Sayfalar

25 Mayıs 2013 Cumartesi

Hiçbir Şey




Herkesin hiçbir şey olduğu bu zamana nasıl vardık diye düşünüyorum.  Patron olamayan patronlar, dost kelimesinin içini dolduramayan arkadaşlar, okur olmayan yazarlar hatta en vahimi de insan olmayı beceremeden belli bir yaşa gelebilmiş insanlar… Siz hiç düşündünüz mü bilemiyorum? Bu yazıyı yazarken ya çok içtiğimi ya da çöl sıcaklarının beynimi yaktığını düşüneceksiniz. Ama merak ediyorum.  Her şey başka türlü olabilirdi. Dünya daha az çirkin bir yer olabilirdi diye yakınmadan duramıyorum.  Asıl anlamlandıramadığım ise bu algılayışın pesimist mi yoksa optimist mi olduğu? Elbette bir fikrim var.  Ben tüm bunların anlaşamıyor olmamızdan kaynaklandığını düşünüyorum.  Sadece insanlarla değil, yaşadığımız evrenle belki de kendimizle olan diyaloglarımızın homojen ortamda yansımıyor, kırılmıyor olması içler acısı! Son beş aydır içinde bulunduğum her ortamda, tanıştığım her insanda bu karanlığın virüs gibi yayıldığını görmekse var oluşumu daha da kirletiyor.
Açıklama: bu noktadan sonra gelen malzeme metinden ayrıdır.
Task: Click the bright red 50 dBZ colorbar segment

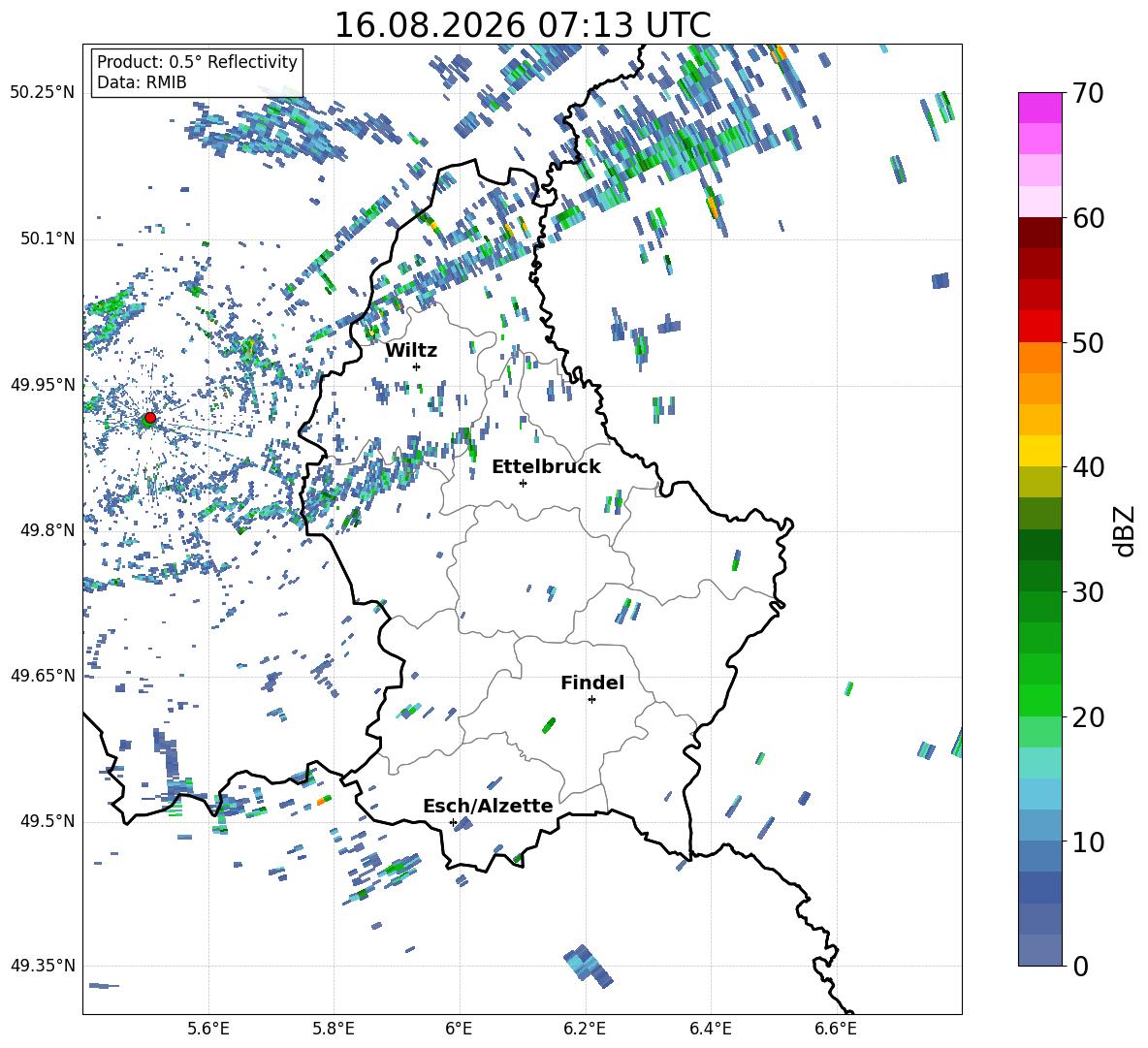Action: coord(1039,327)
Başkalaşıyorum…  Neyse konu bu değildi. Spot ışıklarını bir iki saniye kendime doğrultmasam olmaz. Konu şu: “Sorunlar, çözüm iradesi olmadan başkalarının dayatmasıyla çözülür mü?”  Soruyorum çünkü evveliyatında izlediğim bir videoda Ernseto Sirolli şöyle diyor: “İnsanlarla anlaşmanın iki yolu var. Onlara ya dayatmacı yaklaşırsınız ya da babacan” Sonra insanlarla olan ilişkilerime bakıyorum. Çoğunlukla dayatmacı olduğumuzu gözlemliyorum. 

Soğuk denebilecek bir gün. Belli belirsiz bir yaz açılımı. Bizim Abbasağa parkında yürüyorum. Şurada burada, günü ve çevresini yadırgayan, bulunduğu ortamın yabancısı birkaç insan… Yoruluyorum. Bir banka oturuyorum. Yol üstünde ayakta durarak tartışır bir ses tonuyla konuşan iki insan geliyor önüme. İnatla bir fikri savunuyor sakallı olan. Kısa boylu olan diğeri onu dinlemiyor bile. Oysa dinlese ortak bir fikirleri var. Ama anlaşamıyorlar. Çünkü birbirlerini hiç dinlemiyorlar. İkisi de benimsedikleri fikirleri karşı tarafa dayatma yolunu seçmiş, çırpınıyorlar…

Yaklaşık bir hafta önce. Birbirini tanımayan insanları ortak bir işi yapmak üzere bir araya getiren bir kurumun içerisindeyim.  Doğal bir uğultu ve ses var, giderek büyüyor. Tanışanlar, selamlaşanlar, sessizler, uzak duranlar derken kurumun hatırı sayılır mevkide bir çalışanı geliyor ve diğer çalışana bir soru soruyor. Kızcağız anlatıyor biraz heyecanlı. “Ben sana onu sormadım” diyor bizim mevki sahibi. Alıyor bir anlaşamazlık büyüyor da büyüyor. Çünkü kişisel gelişim kitaplarını tavaf etmiş bizim mevki sahibi çalışanını dinlemiyor. Duymak istediklerini duymak istiyor.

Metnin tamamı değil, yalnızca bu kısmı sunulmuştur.